GSE255844 Processing Pipeline

RNA-Seq code_examples 5 steps

Publication

Long-read Ribo-STAMP simultaneously measures transcription and translation with isoform resolution.

Genome research (2024) — PMID 38906680

Dataset

GSE255844

Long-read Ribo-STAMP simultaneously measures transcription and translation at full length isoform resolution

Warning: Pipeline descriptions and code snippets may be inferred or AI-generated. Use them only as a starting point to guide analysis, and validate before use.
  1. 1

    Sequencing data was processed using the Isoseq v4 pipeline with lima (parameter: --isoseq) to generate full-length non-concatemer reads and isoseq refine (parameter: --require-polya) to generate refined reads.

    IsoSeq vv4 GitHub
    $ Bash example
    # Install PacBio SMRT Tools (pbbioconda) if not already installed
    # conda create -n isoseq_env pbbioconda
    # conda activate isoseq_env
    
    # Assuming 'input.ccs.bam' are circular consensus (CCS) reads and 'primers.fasta' contains IsoSeq primers (e.g., SMRTbell adapters)
    # Generate full-length non-concatemer (FLNC) reads using lima
    lima --isoseq input.ccs.bam primers.fasta output.flnc.bam
    
    # Refine FLNC reads, requiring a polyA tail
    isoseq refine --require-polya output.flnc.bam output.refined.bam
  2. 2

    HEK293T APOBEC1-only and Ribo-STAMP data were aligned to hg19 reference and MDA-MB-231 Ribo-STAMP data (NT and CoCl2) were aligned to hg38 reference using pbmm2 align (parameter: --preset ISOSEQ).

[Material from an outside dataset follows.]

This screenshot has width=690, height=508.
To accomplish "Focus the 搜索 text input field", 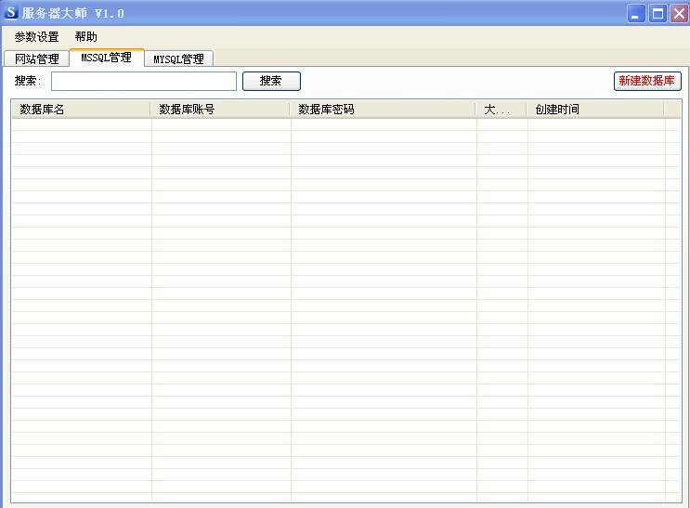I will pos(143,82).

    IsoSeq vNot specified (Inferred with models/gemini-2.5-flash) GitHub
    $ Bash example
    # Install pbmm2 (part of pbtools)
    # conda install -c bioconda pbmm2
    
    # Define reference genomes
    # Download hg19 reference FASTA from UCSC
    # wget -O hg19.fasta.gz http://hgdownload.soe.ucsc.edu/goldenPath/hg19/bigZips/hg19.fa.gz
    # gunzip hg19.fasta.gz
    HG19_REF="hg19.fasta" # Path to hg19 reference FASTA
    
    # Download hg38 reference FASTA from UCSC
    # wget -O hg38.fasta.gz http://hgdownload.soe.ucsc.edu/goldenPath/hg38/bigZips/hg38.fa.gz
    # gunzip hg38.fasta.gz
    HG38_REF="hg38.fasta" # Path to hg38 reference FASTA
    
    # Input data placeholders (assuming FASTQ files as input for alignment)
    HEK293T_INPUT="hek293t_apobec1_ribostamp.fastq"
    MDAMB231_NT_INPUT="mdamb231_ribostamp_nt.fastq"
    MDAMB231_COCL2_INPUT="mdamb231_ribostamp_cocl2.fastq"
    
    # Align HEK293T APOBEC1-only and Ribo-STAMP data to hg19
    pbmm2 align "$HG19_REF" "$HEK293T_INPUT" "hek293t_apobec1_ribostamp_hg19.bam" --preset ISOSEQ
    
    # Align MDA-MB-231 Ribo-STAMP NT data to hg38
    pbmm2 align "$HG38_REF" "$MDAMB231_NT_INPUT" "mdamb231_ribostamp_nt_hg38.bam" --preset ISOSEQ
    
    # Align MDA-MB-231 Ribo-STAMP CoCl2 data to hg38
    pbmm2 align "$HG38_REF" "$MDAMB231_COCL2_INPUT" "mdamb231_ribostamp_cocl2_hg38.bam" --preset ISOSEQ
  3. 3

    QC was completed using NanoPlot (parameters: --raw and --tsv_stats).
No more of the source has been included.